**What you should do:** Format the data from the line containing "The width and height of the screenshot is (1800, 1273)." through the line containing "x-tick-label: -0.15 is", inclusive, as a Markdown table with a Row column for the row number and a Line column for each line, leaving out blank lines.

**Records supplied:**
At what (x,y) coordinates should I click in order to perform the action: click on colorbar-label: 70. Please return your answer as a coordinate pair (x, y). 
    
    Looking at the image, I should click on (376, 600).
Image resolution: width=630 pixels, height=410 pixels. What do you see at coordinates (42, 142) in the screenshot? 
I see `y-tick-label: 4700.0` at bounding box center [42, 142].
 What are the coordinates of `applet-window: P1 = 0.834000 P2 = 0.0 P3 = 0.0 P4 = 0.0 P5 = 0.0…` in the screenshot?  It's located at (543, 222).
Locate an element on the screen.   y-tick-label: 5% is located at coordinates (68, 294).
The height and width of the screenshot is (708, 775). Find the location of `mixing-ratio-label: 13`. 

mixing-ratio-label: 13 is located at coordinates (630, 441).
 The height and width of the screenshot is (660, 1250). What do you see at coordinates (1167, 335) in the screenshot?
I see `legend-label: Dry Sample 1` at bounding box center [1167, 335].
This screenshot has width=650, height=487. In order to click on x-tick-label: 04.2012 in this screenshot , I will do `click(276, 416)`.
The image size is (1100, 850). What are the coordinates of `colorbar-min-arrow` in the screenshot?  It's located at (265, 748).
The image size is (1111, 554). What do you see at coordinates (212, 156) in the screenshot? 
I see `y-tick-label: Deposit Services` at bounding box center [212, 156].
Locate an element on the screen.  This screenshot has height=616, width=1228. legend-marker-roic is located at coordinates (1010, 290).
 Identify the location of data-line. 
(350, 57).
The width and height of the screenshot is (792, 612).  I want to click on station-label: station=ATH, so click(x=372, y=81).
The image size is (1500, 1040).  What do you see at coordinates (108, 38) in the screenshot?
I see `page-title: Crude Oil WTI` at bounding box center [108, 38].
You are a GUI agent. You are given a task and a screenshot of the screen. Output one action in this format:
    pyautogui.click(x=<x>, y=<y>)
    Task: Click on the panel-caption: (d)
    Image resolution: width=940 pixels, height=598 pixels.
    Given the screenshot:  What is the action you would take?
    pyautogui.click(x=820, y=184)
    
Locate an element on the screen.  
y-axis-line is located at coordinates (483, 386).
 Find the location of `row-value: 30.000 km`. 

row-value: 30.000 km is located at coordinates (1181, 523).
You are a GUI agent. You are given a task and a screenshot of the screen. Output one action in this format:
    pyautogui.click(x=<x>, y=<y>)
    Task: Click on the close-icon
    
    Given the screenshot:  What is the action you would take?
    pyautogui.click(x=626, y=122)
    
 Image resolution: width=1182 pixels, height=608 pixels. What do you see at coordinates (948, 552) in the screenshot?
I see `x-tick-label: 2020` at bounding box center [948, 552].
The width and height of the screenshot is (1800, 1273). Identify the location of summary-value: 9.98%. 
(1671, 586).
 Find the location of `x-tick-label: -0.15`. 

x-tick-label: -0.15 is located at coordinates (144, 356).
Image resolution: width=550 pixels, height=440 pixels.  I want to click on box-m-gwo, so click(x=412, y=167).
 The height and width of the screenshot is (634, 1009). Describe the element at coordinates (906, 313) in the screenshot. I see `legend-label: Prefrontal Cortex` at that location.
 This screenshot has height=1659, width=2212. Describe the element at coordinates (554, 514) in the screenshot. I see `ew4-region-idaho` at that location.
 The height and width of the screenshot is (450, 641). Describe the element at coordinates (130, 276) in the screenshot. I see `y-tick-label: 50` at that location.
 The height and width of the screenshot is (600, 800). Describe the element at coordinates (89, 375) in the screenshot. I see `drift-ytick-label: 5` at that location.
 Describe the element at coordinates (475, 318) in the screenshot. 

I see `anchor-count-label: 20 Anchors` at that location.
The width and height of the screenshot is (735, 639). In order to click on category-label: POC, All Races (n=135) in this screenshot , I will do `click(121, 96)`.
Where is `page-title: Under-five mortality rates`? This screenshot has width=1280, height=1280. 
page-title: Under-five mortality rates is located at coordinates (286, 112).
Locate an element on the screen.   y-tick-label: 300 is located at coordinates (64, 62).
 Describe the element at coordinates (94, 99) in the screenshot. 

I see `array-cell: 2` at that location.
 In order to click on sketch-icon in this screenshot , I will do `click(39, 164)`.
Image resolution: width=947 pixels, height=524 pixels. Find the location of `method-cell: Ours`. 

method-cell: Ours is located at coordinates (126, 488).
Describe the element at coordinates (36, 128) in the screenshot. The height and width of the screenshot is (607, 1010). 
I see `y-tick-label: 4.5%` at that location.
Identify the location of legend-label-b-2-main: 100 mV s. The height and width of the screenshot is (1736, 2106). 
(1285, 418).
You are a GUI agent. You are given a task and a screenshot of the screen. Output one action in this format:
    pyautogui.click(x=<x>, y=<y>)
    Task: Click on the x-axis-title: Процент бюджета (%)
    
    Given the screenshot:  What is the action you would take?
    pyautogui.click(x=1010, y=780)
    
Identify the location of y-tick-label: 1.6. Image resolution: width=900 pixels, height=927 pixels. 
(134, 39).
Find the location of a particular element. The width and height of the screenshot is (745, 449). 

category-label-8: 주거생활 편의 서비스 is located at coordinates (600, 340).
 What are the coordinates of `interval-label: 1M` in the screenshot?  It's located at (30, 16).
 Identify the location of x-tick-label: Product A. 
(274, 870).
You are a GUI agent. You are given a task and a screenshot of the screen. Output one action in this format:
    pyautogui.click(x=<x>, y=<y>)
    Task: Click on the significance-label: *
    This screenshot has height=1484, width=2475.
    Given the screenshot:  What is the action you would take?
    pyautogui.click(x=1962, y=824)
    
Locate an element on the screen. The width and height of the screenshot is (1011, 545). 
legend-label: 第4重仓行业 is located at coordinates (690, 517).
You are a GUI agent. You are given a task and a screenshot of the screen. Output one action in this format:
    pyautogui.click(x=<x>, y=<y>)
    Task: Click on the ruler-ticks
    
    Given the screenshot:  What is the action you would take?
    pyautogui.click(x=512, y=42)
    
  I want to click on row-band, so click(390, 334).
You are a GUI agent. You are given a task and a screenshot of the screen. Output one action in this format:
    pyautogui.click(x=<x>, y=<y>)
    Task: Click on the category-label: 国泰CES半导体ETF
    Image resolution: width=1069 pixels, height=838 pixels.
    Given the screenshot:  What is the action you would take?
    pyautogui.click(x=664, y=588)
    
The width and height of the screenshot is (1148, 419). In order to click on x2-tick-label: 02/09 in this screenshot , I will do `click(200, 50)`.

**Exercise output:**
| Row | Line |
|---|---|
| 1 | The width and height of the screenshot is (1800, 1273). Identify the location of summary-value: 9.98%.  |
| 2 | (1671, 586). |
| 3 |  Find the location of `x-tick-label: -0.15`.  |
| 4 | x-tick-label: -0.15 is located at coordinates (144, 356). |